Job 27 – Job Continues His Reply to Bildad’s 3rd Statement: “I Will Maintain My Integrity”

Job 27 – Job Continues His Reply to Bildad’s 3rd Statement: “I Will Maintain My Integrity”

Job took up his discourse again saying that the living God has taken away his right, and made his soul bitter. As long as he has breath and the spirit of God is in his nostrils, his lips will not speak falsehood or deceit. Far be it from Job to say Bildad is right; till Job dies he will not put away his integrity. Job says, “I hold fast my righteousness and will not let it go; my heart does not reproach me for any of my days. Let my enemy be as the wicked, and him who rises up against me as the unrighteous. What is the hope of the godless when God cuts him off, when God takes away his life? Will God hear the cry of the godless when distress comes upon him? Will the godless take delight in God? Will the godless call upon God at all times? I (Job) will teach you (Bildad) concerning the hand of God; what is with the Almighty God I will not conceal. All of you (Eliphaz, Bildad, and Zophar) have seen it yourselves; why then had you become altogether vain (empty)? This is the portion of the wicked man with God, and the heritage that oppressors receive from the Almighty: If his children are multiplied, it is for the sword, and his descendants have not enough bread. Those who survive him (God Almighty) the pestilence buries, and his widows do not weep. Though the wicked heap up silver like dust, and pile up clothing like clay, he (the wicked) may pile it up, but the righteous will wear it, and the innocent will divide the silver. The wicked builds his house like a moth’s, like a booth that a watchman makes. The wicked goes to bed rich, but will do so no more; he opens his eyes, and his wealth is gone. Terrors overtake the unrighteous like a flood; in the night a whirlwind carries him off. The east wind lifts him up and he is gone; it sweeps the unrighteous out of his place. It hurls at the wicked without pity; the unrighteous flees from its power in headlong flight. It claps its hands at him and hisses at him from its place.

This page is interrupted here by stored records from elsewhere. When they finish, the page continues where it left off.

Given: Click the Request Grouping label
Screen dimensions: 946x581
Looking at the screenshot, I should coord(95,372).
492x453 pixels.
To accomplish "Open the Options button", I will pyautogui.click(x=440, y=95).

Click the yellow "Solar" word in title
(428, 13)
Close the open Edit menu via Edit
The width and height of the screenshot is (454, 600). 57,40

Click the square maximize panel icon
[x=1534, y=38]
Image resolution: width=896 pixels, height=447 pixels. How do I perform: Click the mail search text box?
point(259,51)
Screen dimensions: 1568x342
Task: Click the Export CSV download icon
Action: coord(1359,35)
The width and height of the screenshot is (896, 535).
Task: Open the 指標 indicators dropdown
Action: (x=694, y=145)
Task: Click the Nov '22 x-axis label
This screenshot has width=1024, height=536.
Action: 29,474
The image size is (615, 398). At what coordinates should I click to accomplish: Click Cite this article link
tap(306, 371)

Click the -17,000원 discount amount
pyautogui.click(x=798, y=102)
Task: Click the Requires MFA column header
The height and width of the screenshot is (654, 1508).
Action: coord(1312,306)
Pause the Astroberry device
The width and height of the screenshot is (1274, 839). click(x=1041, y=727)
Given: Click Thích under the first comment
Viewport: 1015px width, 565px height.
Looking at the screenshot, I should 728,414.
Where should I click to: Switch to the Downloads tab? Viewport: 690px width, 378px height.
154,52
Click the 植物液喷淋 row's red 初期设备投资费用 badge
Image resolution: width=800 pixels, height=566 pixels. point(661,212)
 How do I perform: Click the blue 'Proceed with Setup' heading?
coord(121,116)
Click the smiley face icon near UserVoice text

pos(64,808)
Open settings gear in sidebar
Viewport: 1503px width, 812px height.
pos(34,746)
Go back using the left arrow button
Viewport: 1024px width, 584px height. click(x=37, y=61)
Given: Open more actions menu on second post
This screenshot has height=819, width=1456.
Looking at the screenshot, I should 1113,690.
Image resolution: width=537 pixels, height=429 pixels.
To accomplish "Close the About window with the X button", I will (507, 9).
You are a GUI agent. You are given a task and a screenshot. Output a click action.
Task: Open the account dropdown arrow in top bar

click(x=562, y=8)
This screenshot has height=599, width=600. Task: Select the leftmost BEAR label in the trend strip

Job seeks to maintain his integrity by teaching his friends concerning the hand of God with six examples. The portion of the wicked/oppressors with and from God Almighty is God’s wrath. (1) So, if they experience what looks like God’s favor and blessing in the gift of children, the reality is that their children are multiplied for the sword, and eventually those descendants won’t have enough bread. (2) Those who survive God, sickness will bury and the wicked/oppressor’s wives who have been widowed won’t weep. The wives of rich wicked men won’t even be sorrowful at their death. (3) The wicked heap up money and clothes, but the righteous will wear it and the innocent will inherit it (divide it up). (4) The rich wicked/oppressors build houses and watch it with the equivalence of a security guard or security system. (5) They go to bed rich, but not for long. (6) Terrors overtake the rich unrighteous/wicked/oppressors like a flood, in the night a whirlwind/tornado carries him off. Natural disaster in the form of east wind hurls the wicked without pity. Job is perplexed with his friends because he is teaching them what they already know saying that in these six things, “All of you have seen [the hand of God] yourselves” (v. 12). He is appealing to these six things to disprove that earthly prosperity is a sign of righteousness or wickedness. Job’s point is that God will do what He will do, and it’s wrong to say that those whom God counts as righteous are proven to be righteous because life is easy and they never suffer. Job’s point is that this world is broken, and God’s pleasure and favor for His people cannot be determined based upon a man’s situation in life. Praise God for this truth, because the only one who was truly righteous, Jesus Christ, became poor and suffered for His people. According to the theological formulations of Job’s friends, the gospel of Jesus Christ would be impossible. They would have simply written off Jesus Christ as unrighteous because of His humiliation and suffering. But to the praise of God’s glorious grace, Jesus suffered to declare an unrighteous people deserving only of God’s wrath as righteous. In Christ’s humiliation, and identifying with his suffering we have become rich, not in an earthly sense, but eternally rich because we have found the treasure in the field, the pearl of great price, salvation by faith alone in the death and resurrection of Jesus Christ alone.